Event summary combining transcript, slides, and related documents.

Logotype for Sanlam Limited

Q3 2024 earnings summary

13 Jan, 2026

Executive summary

  • Achieved double-digit growth in key earnings and new business metrics for the nine months ended 30 September 2024, with net result from financial services up 15% and net operational earnings up 17% year-over-year.

  • Capitec joint venture terminated at end of October 2024, with in-force book transferred and a ZAR 1.9 billion reinsurance recapture fee received, to be recognized in full-year results.

  • Acquisition of Assupol Holdings completed in October 2024 for R6.6 billion, expected to drive synergies, improve sales productivity, and enhance P&L and balance sheet efficiency.

  • Namibia operations incorporated into the Pan-African joint venture effective 1 July 2024, with R2.3 billion proceeds received in October.

  • Group maintained robust operational and financial performance, with strong new business margins and performance across all business lines.

Financial highlights

  • Net result from financial services grew 15% year-over-year for the nine months to 30 September 2024, and 17% in constant currency.

  • Life insurance earnings and new business volumes saw double-digit growth; value of new business (VNB) up 13% with a margin of 2.81%.

  • General insurance net result from financial services up 46% for nine months, driven by improved underwriting and investment returns.

  • Group client net cash flows more than doubled to ZAR 40 billion, supported by improved flows across all business lines.

  • Discretionary capital balance at ZAR 841 million as of 30 September 2024, after acquisitions and before Namibia and Capitec proceeds.

Outlook and guidance

  • Management remains optimistic for the remainder of the year, citing robust performance and strategic execution.

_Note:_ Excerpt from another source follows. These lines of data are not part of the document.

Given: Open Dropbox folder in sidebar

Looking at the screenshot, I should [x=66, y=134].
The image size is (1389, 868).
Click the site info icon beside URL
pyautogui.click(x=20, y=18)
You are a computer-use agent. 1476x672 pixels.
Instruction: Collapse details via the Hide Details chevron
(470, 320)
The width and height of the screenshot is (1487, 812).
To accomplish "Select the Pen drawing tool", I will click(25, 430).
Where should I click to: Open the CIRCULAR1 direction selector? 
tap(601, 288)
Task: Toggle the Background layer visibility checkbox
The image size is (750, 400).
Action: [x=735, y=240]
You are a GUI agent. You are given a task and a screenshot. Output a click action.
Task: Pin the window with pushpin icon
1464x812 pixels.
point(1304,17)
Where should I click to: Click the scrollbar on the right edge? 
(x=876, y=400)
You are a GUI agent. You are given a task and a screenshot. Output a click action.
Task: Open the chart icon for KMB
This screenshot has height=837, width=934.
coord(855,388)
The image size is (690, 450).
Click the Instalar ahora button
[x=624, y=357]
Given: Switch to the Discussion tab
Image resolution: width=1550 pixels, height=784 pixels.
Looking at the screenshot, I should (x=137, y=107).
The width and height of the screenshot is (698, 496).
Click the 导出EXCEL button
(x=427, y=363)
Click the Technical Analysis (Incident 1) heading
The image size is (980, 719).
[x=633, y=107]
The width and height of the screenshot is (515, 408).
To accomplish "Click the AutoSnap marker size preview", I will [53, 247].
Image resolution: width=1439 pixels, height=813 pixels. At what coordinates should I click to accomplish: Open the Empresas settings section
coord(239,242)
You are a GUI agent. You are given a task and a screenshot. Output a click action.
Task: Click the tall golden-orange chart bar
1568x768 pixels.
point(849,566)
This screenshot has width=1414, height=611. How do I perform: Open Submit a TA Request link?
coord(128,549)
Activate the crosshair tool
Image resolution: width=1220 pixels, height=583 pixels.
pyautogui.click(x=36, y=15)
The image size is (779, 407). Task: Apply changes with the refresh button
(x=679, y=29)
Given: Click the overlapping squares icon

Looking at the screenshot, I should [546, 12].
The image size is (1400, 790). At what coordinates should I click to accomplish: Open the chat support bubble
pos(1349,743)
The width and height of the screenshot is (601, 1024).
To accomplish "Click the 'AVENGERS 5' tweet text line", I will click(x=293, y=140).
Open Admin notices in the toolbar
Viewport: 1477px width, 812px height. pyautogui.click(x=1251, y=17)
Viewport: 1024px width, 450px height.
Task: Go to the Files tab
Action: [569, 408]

  • VNB for the full year will be impacted by the Capitec exit and Assupol inclusion, with Assupol's VNB currently lower but expected to improve over time.

  • No immediate capital synergies expected from Assupol acquisition; any benefits will materialize over a longer period.

  • Expects further outflows from retirement funds due to "two-pot" legislation in South Africa.

  • NRFFS for the second half of 2024 expected to be similar to the first half, excluding Capitec recapture fee.